**Work item**
Print the records below once again, exactly as they were given.

**Records shown**
-*-*-

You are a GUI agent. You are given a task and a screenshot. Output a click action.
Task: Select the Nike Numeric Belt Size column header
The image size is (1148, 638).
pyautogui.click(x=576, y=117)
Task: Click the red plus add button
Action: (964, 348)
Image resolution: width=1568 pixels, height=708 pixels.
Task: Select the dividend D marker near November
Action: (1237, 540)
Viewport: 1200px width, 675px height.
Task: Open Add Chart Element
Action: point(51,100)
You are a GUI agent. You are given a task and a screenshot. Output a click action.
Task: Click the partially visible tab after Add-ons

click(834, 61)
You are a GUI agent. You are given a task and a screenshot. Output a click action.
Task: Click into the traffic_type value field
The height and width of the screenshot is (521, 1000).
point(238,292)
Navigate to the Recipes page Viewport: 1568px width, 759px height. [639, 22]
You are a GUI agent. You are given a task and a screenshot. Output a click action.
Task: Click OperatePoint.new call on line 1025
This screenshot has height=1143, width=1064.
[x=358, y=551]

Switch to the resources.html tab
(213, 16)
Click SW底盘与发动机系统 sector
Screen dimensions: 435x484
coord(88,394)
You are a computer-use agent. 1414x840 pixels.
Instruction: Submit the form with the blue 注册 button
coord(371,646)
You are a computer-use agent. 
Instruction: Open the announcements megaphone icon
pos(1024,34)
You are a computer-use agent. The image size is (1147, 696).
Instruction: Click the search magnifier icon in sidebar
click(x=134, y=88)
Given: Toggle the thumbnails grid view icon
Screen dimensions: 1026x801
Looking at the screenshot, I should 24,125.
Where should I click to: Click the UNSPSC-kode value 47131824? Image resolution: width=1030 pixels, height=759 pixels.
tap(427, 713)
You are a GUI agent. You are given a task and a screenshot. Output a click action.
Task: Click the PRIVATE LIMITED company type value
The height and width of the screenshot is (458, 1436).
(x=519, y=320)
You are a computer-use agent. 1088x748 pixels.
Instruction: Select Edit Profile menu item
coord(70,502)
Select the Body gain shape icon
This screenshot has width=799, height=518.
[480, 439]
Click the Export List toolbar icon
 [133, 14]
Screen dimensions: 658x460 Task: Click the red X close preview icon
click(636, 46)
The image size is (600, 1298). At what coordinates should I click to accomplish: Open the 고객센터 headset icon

-*-*-

**Task answer**
You are a GUI agent. You are given a task and a screenshot. Output a click action.
Task: Select the Nike Numeric Belt Size column header
The image size is (1148, 638).
pyautogui.click(x=576, y=117)
Task: Click the red plus add button
Action: (964, 348)
Image resolution: width=1568 pixels, height=708 pixels.
Task: Select the dividend D marker near November
Action: (1237, 540)
Viewport: 1200px width, 675px height.
Task: Open Add Chart Element
Action: point(51,100)
You are a GUI agent. You are given a task and a screenshot. Output a click action.
Task: Click the partially visible tab after Add-ons

click(834, 61)
You are a GUI agent. You are given a task and a screenshot. Output a click action.
Task: Click into the traffic_type value field
The height and width of the screenshot is (521, 1000).
point(238,292)
Navigate to the Recipes page Viewport: 1568px width, 759px height. [639, 22]
You are a GUI agent. You are given a task and a screenshot. Output a click action.
Task: Click OperatePoint.new call on line 1025
This screenshot has height=1143, width=1064.
[x=358, y=551]

Switch to the resources.html tab
(213, 16)
Click SW底盘与发动机系统 sector
Screen dimensions: 435x484
coord(88,394)
You are a computer-use agent. 1414x840 pixels.
Instruction: Submit the form with the blue 注册 button
coord(371,646)
You are a computer-use agent. 
Instruction: Open the announcements megaphone icon
pos(1024,34)
You are a computer-use agent. The image size is (1147, 696).
Instruction: Click the search magnifier icon in sidebar
click(x=134, y=88)
Given: Toggle the thumbnails grid view icon
Screen dimensions: 1026x801
Looking at the screenshot, I should 24,125.
Where should I click to: Click the UNSPSC-kode value 47131824? Image resolution: width=1030 pixels, height=759 pixels.
tap(427, 713)
You are a GUI agent. You are given a task and a screenshot. Output a click action.
Task: Click the PRIVATE LIMITED company type value
The height and width of the screenshot is (458, 1436).
(x=519, y=320)
You are a computer-use agent. 1088x748 pixels.
Instruction: Select Edit Profile menu item
coord(70,502)
Select the Body gain shape icon
This screenshot has width=799, height=518.
[480, 439]
Click the Export List toolbar icon
 [133, 14]
Screen dimensions: 658x460 Task: Click the red X close preview icon
click(636, 46)
The image size is (600, 1298). At what coordinates should I click to accomplish: Open the 고객센터 headset icon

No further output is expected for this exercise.